Integrating Artificial and Human Intelligence through Agent-Oriented Systems Design discusses the potential impact of AI on human work and life and explores why teamwork is necessary today for complex work environments. The book explains the processes and methods humans employ to effectively team with one another and presents the elements of artificial agents that permit them to function as team members in joint human and artificial agent teams. The book discusses design goals for systems including humans and AI, and illustrates methods that have been used to model the complex interactions among human and artificial agents to design the interaction between human and artificial agents to achieve shared goals. The design process includes Model-Based Systems Engineering (MBSE) tools that provide logical designs of human-agent teams, the AI within these teams, training to be deployed for human and artificial agent team members, and the interfaces between human and artificial agent team members.

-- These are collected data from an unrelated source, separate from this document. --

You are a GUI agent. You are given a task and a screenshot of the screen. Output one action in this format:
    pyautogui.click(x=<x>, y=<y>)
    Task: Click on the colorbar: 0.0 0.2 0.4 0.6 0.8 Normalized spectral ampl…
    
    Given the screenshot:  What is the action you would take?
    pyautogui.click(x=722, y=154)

MBSE files containing profiles and examples for building MBSE models used in the design approach are featured on the author’s website, https://lodesterresci.com/hat.

This book is an ideal read for students, professors, engineers, and project managers associated with designing and developing AI systems or systems that seek to incorporate AI.

1. Introducing Human-AI Teaming.
2. Defining Your System.
3. Goals and Responsibilities.
4. What is Teaming?.
5. Automation and System Redesign.
6. AI Methods and Agent Architectures.
7. Allocation.
8. Human-AI Agent Team Architectural Patterns.
9. Decision Making and Decision Support Systems.
10. Designing for Exceptions.
11. System Verification through Coactive Design.
12. Human Capabilities and Capacity.
13. Completing System Specifications in the AOSM.
14. Future of Agent-Oriented Systems Modeling.

Michael E. Miller is a Professor of Systems Engineering at the Air Force Institute of Technology where he teaches courses in human factors, human performance modeling, and human systems integration, including a course in Human-Agent Teaming. Mikes recent research has focused on human representations in systems engineering models, including a SysML extension for developing descriptive models of systems which include small teams of humans and agents working to seek common goals. Mike has contributed to more than 100 issued U.S. patents on digital imaging and display systems, 50 peerreviewed journal articles, and numerous conference proceedings.

Lt Col Christina F. Rusnock is an Adjunct Associate Professor of the Department of Systems Engineering and Management at the Air Force Institute of Technology, Wright Patterson AFB, OH. Dr. Rusnock earned her Ph.D. in Industrial Engineering, Human Factors/Ergonomics Specialization, from the University of Central Florida, and an MS in Research and Development Management from the Air Force Institute of Technology. Her research interests include human performance modeling, mental workload, trust in automation, and situation awareness, with a focus on applications in human-machine teaming for autonomous systems. She has contributed to over 50 books, journal articles, and conference proceedings.